From the line containing "You are a GUI agent. The screenshot is 1024×2314." down to the last line of the records below, give every line again without any change.

[[ Source records, beginning ]]

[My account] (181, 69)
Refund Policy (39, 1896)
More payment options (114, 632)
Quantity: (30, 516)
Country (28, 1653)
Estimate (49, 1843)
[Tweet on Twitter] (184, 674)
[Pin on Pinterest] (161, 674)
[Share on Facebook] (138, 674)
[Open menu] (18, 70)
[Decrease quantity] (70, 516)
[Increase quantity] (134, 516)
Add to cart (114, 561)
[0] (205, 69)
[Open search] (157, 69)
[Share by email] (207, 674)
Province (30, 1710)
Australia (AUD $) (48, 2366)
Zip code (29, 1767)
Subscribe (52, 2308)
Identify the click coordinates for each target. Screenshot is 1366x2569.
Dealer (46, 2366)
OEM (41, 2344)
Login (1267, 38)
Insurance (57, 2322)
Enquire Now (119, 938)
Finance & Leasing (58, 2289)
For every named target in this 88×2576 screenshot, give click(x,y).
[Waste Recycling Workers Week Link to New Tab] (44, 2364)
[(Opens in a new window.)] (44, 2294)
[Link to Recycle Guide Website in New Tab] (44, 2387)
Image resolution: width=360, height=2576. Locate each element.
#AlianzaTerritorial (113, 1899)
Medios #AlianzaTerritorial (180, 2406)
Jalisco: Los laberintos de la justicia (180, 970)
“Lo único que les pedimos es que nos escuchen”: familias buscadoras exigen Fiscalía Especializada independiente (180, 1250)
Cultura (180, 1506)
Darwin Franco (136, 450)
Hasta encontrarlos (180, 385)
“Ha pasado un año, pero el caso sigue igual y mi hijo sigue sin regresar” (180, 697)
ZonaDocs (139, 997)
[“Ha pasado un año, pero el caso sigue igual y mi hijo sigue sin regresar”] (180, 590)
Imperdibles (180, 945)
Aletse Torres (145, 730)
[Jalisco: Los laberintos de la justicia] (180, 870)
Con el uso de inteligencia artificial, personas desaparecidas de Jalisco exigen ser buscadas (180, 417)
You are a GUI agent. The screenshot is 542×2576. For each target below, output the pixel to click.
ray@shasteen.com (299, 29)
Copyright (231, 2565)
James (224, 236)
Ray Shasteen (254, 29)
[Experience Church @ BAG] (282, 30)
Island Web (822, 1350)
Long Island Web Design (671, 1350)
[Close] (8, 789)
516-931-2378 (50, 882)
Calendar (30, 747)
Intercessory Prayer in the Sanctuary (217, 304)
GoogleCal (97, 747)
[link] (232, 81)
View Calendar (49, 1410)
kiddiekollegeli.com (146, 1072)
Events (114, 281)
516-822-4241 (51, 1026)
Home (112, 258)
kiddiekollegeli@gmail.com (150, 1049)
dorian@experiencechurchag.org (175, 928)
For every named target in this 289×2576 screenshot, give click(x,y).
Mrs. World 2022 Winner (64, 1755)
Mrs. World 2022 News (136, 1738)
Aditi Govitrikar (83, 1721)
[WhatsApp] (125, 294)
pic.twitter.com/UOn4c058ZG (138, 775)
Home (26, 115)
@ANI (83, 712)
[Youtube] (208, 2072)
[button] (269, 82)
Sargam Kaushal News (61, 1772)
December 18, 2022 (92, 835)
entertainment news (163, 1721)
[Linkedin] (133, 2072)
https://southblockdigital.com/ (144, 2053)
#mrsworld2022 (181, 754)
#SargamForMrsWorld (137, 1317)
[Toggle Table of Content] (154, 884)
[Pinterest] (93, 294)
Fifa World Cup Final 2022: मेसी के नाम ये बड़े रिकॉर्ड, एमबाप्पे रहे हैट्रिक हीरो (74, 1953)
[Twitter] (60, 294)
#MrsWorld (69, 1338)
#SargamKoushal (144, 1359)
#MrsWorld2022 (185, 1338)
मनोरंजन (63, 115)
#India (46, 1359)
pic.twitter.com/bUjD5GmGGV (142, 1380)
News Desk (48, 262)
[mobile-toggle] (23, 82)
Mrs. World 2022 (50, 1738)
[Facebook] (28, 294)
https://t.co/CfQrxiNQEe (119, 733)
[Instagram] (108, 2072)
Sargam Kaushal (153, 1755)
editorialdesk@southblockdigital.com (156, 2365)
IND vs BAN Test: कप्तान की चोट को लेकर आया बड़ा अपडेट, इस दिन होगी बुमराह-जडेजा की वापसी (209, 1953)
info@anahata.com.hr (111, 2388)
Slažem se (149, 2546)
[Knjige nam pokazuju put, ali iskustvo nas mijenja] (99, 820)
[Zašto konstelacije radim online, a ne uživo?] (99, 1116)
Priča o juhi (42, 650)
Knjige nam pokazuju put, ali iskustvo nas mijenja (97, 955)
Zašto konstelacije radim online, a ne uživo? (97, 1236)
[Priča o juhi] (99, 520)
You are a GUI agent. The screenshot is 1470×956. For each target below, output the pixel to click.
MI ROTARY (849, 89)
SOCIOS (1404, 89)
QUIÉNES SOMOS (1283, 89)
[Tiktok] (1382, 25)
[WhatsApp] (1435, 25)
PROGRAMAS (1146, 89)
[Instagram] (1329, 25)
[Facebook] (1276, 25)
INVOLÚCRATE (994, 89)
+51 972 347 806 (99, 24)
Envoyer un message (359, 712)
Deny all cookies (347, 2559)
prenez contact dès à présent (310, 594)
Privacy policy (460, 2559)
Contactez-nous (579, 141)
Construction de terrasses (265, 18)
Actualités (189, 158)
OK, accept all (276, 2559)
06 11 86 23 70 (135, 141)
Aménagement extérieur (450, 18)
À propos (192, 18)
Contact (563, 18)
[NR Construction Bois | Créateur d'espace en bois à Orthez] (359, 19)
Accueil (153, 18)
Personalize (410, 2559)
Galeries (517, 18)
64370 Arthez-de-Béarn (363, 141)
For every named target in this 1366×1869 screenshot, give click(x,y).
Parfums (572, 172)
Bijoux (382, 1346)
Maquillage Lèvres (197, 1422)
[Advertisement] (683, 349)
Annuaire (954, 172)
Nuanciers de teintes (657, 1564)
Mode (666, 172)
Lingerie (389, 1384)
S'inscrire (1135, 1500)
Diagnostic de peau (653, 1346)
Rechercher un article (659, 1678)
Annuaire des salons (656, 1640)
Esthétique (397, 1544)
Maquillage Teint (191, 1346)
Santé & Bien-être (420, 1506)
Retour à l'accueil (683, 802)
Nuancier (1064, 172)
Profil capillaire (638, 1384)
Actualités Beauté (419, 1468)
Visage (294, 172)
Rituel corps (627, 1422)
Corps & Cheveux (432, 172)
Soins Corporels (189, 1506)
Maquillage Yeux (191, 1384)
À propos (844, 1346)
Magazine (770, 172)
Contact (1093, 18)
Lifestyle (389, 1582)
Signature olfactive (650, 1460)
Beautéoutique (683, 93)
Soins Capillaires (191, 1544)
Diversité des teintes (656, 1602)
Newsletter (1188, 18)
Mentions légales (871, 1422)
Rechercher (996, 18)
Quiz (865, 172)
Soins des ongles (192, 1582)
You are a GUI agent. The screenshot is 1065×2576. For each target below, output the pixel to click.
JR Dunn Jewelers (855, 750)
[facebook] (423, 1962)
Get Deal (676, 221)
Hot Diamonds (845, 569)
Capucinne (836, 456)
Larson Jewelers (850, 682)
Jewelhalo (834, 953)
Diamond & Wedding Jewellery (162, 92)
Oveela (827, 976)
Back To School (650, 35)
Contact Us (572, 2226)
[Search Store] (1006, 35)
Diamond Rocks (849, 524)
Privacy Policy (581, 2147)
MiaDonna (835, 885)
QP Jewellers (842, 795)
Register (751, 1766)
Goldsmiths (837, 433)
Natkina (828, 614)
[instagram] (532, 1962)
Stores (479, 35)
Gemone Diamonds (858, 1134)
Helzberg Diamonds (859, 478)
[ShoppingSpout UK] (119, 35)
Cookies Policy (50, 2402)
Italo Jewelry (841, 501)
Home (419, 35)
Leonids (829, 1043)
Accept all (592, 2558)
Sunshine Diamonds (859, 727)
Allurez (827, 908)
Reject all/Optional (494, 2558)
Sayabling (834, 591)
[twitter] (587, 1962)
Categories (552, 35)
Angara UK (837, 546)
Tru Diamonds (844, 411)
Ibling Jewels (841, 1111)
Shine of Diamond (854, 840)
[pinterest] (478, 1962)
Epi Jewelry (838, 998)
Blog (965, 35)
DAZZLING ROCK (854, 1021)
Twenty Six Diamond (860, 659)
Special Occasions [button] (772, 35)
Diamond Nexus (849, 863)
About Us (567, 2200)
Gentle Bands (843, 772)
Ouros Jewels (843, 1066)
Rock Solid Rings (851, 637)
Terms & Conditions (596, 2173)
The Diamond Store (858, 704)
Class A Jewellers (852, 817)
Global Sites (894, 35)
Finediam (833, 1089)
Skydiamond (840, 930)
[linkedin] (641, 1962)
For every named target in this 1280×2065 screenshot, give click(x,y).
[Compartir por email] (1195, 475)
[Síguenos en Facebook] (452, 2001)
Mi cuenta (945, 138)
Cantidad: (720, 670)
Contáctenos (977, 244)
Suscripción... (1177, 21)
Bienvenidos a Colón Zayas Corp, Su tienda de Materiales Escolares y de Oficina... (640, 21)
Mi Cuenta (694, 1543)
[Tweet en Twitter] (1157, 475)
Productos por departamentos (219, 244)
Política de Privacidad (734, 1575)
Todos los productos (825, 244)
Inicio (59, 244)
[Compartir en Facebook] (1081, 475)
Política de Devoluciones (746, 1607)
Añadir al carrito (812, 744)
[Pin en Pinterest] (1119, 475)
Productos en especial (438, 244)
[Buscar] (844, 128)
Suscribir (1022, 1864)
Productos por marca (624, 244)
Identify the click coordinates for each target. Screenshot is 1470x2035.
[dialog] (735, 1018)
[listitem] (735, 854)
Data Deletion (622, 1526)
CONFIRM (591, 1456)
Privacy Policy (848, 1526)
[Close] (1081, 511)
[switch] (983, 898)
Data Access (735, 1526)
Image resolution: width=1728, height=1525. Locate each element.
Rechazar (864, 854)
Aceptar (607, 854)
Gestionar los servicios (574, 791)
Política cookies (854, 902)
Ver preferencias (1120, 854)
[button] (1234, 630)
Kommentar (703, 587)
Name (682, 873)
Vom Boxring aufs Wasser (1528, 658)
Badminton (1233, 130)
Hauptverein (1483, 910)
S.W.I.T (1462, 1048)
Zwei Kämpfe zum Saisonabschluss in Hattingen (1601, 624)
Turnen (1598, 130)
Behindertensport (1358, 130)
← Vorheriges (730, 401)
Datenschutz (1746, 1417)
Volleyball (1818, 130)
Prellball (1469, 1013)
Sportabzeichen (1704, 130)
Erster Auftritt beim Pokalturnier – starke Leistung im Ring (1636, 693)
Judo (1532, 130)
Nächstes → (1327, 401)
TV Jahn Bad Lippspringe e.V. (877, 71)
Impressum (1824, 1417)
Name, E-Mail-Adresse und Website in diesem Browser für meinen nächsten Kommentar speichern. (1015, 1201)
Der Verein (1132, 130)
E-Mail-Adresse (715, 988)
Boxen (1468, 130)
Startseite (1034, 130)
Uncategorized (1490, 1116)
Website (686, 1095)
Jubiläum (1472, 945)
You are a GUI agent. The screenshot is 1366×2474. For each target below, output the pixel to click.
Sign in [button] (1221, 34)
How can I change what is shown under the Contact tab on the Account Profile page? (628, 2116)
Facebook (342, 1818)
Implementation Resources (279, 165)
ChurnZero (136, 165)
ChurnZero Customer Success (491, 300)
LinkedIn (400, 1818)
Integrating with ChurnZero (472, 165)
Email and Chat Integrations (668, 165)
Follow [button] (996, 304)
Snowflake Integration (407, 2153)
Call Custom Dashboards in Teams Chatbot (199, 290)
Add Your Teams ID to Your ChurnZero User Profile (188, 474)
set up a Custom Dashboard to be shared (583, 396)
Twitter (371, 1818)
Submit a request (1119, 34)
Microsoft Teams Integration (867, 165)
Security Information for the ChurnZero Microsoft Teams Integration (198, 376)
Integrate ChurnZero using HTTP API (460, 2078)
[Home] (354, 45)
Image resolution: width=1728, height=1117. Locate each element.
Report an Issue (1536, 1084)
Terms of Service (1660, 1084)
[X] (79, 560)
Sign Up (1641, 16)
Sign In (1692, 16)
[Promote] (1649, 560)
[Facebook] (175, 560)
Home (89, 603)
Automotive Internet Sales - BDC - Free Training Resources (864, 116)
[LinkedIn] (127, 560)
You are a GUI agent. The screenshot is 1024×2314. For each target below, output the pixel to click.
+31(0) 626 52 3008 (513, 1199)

[[ Source records, end ]]

Written response:
You are a GUI agent. The screenshot is 1024×2314. For each target below, output the pixel to click.
+31(0) 626 52 3008 (513, 1199)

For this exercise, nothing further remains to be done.